It was the discovery in 1970 of the arcade at the low end of the hall that puts the building among the rarest of the rare. The hall itself is dated to the 13th century chiefly by the two cross frames which support the roof with scissor-braces (or more correctly passing-braces). They were a form widely used in manorial houses between 1150 and 1300 and recorded examples, although growing in number, are still few. This is not just because of their great age, but also because around 1300, this construction method was superseded by arch-bracing and crown-posts both on grounds of taste and of greater strength. Most early halls were rebuilt, or were altered in one way or another, and survive only as fragments, as here.
To summarise what happened at Purton Green, the walls and north end were rebuilt soon after 1400, and the south end was rebuilt about 1600. At the same time, as in nearly all small medieval halls, an upper floor and chimney stack were inserted, and all signs of early origin vanished from sight for over 300 years. In 1970, these later additions were removed to reinstate the open hall. But it is one of the joys of visiting such a building to decode it for oneself, and so the main phases are given in more detail below.
A new house is built, possibly by Walter de Priditon, Steward to the Earl Marshal, who held the manor of Priditon or Purton Hall in 1275. The house was timber- framed, with a thatched roof, its central open hall about thirty feet long. An open truss, strengthened by passing-braces, stood half way along to support the roof. The rafters continued beyond the main posts to cover 'aisles' on either side, making the hall nearly as wide as it was long. An open hearth stood in the southern half, and smoke escaped through vents at one or both ends of the main ridge of the roof. A second, 'closed', truss at the north or low end of the hall formed a partition between it and a probably two-storey end bay, with pantry and buttery on the ground floor and sleeping space above. In the lower part of this partition was an arcade of six arches, three blind and three with doors. At the south or high end of the hall there may also have been private rooms for the owner's family, but evidence for them has been lost in later rebuilding.
Outer walls were rebuilt some two feet inside the old for greater height, reducing the width of the aisles, and of the outer arches of the arcade in the low end partition. The north end upper floor was rebuilt and extended with a jetty, and the roof altered to give more headroom. The partition between the low end and hall was plastered, arcade mutilated and covered up, a stair built in one of the central doorways, and a plaster flue introduced above the collar to take smoke from the hall.

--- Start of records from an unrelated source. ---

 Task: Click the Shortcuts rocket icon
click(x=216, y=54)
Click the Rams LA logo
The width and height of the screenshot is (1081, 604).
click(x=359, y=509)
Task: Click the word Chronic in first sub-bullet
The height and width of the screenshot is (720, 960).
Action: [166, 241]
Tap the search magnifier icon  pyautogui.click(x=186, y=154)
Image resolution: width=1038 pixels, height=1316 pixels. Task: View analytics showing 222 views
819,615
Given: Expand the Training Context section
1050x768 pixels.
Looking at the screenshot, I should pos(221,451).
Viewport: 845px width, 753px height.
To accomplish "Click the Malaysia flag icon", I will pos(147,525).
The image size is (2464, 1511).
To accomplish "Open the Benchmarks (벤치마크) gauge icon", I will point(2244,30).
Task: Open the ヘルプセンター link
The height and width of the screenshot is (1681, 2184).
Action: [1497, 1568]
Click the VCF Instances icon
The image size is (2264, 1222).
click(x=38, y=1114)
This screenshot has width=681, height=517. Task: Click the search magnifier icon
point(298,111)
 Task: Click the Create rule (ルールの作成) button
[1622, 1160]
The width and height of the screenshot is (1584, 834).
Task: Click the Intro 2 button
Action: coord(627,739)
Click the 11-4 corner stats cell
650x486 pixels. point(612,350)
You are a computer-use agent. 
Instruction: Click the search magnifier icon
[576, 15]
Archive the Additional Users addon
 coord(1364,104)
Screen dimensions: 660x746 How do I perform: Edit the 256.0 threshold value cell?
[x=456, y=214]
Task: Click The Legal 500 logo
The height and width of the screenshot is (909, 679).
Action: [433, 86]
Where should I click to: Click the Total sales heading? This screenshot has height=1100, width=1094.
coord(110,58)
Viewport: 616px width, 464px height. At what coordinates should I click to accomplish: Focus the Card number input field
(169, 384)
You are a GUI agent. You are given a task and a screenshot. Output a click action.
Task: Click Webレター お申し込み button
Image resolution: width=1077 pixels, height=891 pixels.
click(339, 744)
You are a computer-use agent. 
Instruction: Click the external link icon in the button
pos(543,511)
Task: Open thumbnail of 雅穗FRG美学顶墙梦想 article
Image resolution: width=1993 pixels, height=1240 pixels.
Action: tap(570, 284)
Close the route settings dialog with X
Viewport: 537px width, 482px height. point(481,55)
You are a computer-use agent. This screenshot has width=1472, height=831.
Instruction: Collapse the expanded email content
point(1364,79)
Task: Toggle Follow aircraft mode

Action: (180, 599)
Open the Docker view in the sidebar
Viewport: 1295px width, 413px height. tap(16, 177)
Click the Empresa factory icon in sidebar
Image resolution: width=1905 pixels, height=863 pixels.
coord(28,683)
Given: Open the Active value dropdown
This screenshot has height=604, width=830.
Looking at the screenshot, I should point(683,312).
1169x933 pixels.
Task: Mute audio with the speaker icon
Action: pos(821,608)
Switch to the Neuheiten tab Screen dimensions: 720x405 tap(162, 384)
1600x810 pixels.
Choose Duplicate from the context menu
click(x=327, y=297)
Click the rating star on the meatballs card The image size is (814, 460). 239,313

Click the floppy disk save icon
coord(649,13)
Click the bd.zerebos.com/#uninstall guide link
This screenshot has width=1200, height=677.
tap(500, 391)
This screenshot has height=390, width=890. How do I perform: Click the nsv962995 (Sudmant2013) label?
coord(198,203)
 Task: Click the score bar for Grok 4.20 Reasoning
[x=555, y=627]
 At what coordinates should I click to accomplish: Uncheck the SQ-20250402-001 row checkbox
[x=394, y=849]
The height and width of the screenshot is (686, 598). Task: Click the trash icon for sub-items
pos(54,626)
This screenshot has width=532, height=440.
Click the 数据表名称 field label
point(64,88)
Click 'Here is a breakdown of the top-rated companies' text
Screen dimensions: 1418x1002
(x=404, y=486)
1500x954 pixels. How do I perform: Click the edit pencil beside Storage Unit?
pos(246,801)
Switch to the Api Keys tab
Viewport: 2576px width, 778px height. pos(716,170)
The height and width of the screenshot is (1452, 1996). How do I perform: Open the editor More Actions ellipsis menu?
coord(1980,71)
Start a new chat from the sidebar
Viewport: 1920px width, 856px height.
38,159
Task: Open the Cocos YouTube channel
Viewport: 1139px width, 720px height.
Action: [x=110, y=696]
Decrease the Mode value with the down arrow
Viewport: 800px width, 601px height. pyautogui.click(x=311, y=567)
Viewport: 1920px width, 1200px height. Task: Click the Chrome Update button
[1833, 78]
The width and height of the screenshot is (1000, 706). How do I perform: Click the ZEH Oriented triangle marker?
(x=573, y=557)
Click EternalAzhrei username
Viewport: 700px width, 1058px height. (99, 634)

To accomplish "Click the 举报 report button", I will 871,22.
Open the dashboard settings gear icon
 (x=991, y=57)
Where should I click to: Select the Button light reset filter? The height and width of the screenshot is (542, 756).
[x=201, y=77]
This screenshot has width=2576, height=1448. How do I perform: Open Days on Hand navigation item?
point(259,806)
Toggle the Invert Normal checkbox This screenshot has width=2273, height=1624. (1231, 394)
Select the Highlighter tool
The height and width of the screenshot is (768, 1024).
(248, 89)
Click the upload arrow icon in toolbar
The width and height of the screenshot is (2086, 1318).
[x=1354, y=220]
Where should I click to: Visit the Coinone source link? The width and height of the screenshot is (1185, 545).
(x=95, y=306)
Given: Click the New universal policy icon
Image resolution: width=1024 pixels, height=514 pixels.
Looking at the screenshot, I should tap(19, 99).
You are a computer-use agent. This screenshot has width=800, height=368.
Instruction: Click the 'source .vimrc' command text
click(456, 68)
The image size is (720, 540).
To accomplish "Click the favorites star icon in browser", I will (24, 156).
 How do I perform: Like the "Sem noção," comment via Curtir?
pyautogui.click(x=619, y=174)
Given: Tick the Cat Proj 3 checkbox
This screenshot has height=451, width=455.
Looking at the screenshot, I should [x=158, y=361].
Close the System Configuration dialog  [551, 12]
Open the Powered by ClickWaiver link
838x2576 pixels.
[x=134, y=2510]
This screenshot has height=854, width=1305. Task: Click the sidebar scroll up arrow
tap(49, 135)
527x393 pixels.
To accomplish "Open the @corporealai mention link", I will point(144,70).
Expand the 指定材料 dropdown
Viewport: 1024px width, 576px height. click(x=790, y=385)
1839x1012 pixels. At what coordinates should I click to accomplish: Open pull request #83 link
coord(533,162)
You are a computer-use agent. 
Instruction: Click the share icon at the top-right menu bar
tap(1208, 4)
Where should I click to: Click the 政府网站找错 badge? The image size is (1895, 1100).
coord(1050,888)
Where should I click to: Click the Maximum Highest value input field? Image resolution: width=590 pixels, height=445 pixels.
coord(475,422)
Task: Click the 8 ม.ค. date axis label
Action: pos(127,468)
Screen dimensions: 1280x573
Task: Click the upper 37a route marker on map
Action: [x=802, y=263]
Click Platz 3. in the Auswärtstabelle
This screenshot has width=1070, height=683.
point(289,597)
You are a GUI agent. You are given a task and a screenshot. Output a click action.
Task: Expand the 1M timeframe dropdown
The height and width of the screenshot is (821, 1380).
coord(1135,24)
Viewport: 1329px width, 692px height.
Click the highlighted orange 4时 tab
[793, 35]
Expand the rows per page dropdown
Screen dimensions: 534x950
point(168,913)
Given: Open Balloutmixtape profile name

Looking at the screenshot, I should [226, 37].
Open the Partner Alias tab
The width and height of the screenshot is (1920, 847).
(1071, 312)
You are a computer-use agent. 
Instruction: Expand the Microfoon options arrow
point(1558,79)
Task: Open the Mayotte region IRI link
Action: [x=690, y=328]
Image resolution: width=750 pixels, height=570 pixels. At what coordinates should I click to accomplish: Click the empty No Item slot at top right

Purton Green now a farmhouse, if a prosperous one. A floor is inserted into the open hall, and a chimney built just south of the central truss. A new front door enters to a lobby beside the chimneystack. The entire south end is rebuilt, with a parlour on the ground floor, which had a projecting oriel window. As at the north end, the first floor area was increased by means of a jetty.
18th century and later
From before 1780 until the late 19th century Purton Green Farm was occupied by the Pratts. Gradual updating of the interior, walls were replastered, new fireplaces installed, front doorcase and door, and windows were added. The chimney was added at the north end. A wing added on north-east corner is not shown on the 1840 Tithe Map, so this is presumably later.